WORK TO DO: Lay out the entries from the line with "Task: Click the" up to and including the line with "Action: coord(923,102)" as a two-column CSV with the columns instruction and answer. Give one row per entry, put each field in quotation marks with any line breaks turned into spaces, and leave the pictures out.

AVAILABLE RECORDS:

** Start **

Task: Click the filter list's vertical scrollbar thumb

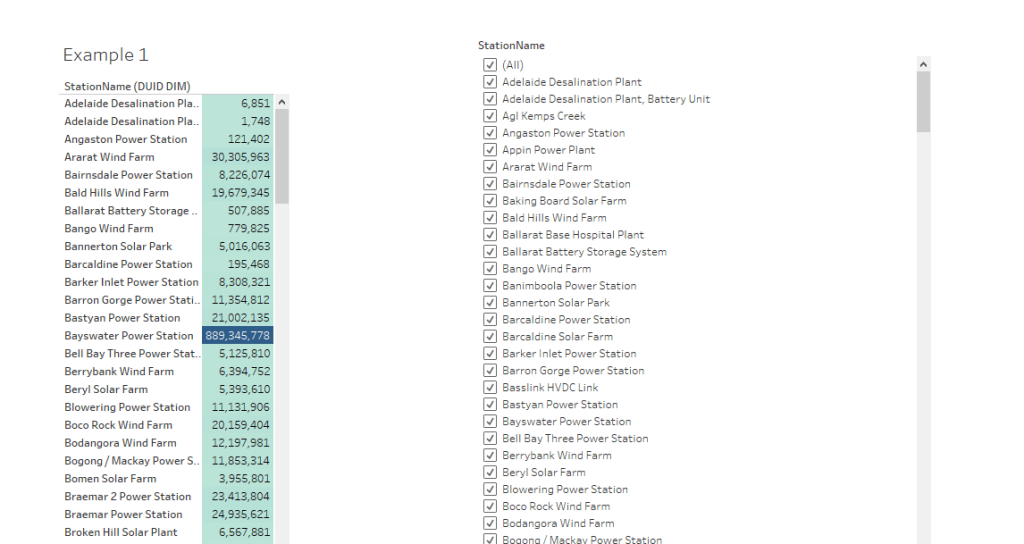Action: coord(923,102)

** End **
** Start **

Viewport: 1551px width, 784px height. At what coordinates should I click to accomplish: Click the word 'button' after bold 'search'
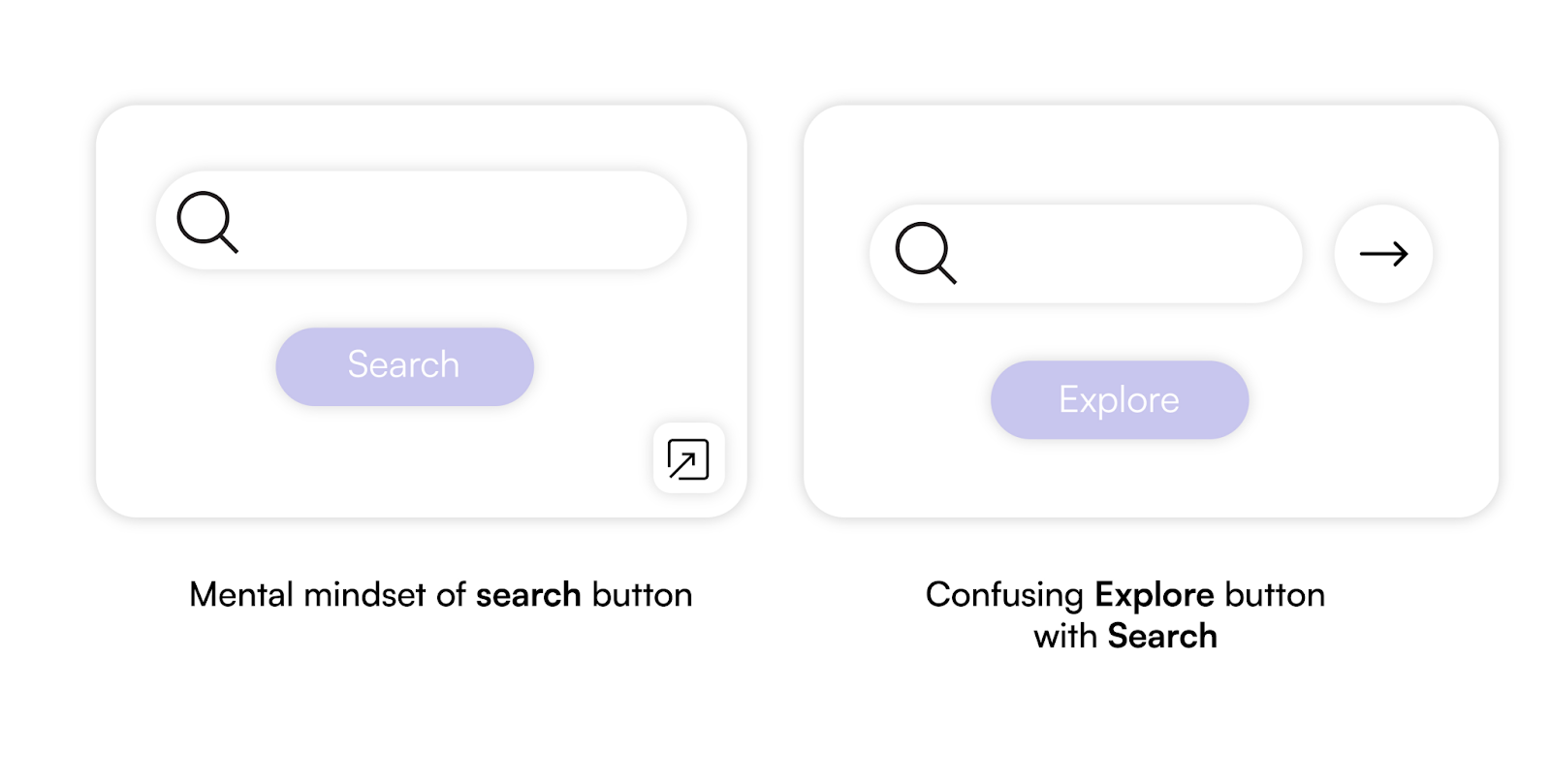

** End **
** Start **

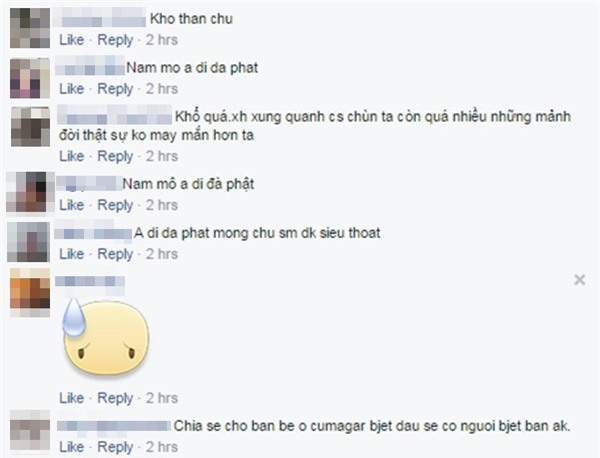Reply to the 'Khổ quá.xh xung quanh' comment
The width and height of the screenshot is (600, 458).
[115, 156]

** End **

FINAL ANSWER:
instruction,answer
"Task: Click the filter list's vertical scrollbar thumb","Action: coord(923,102)"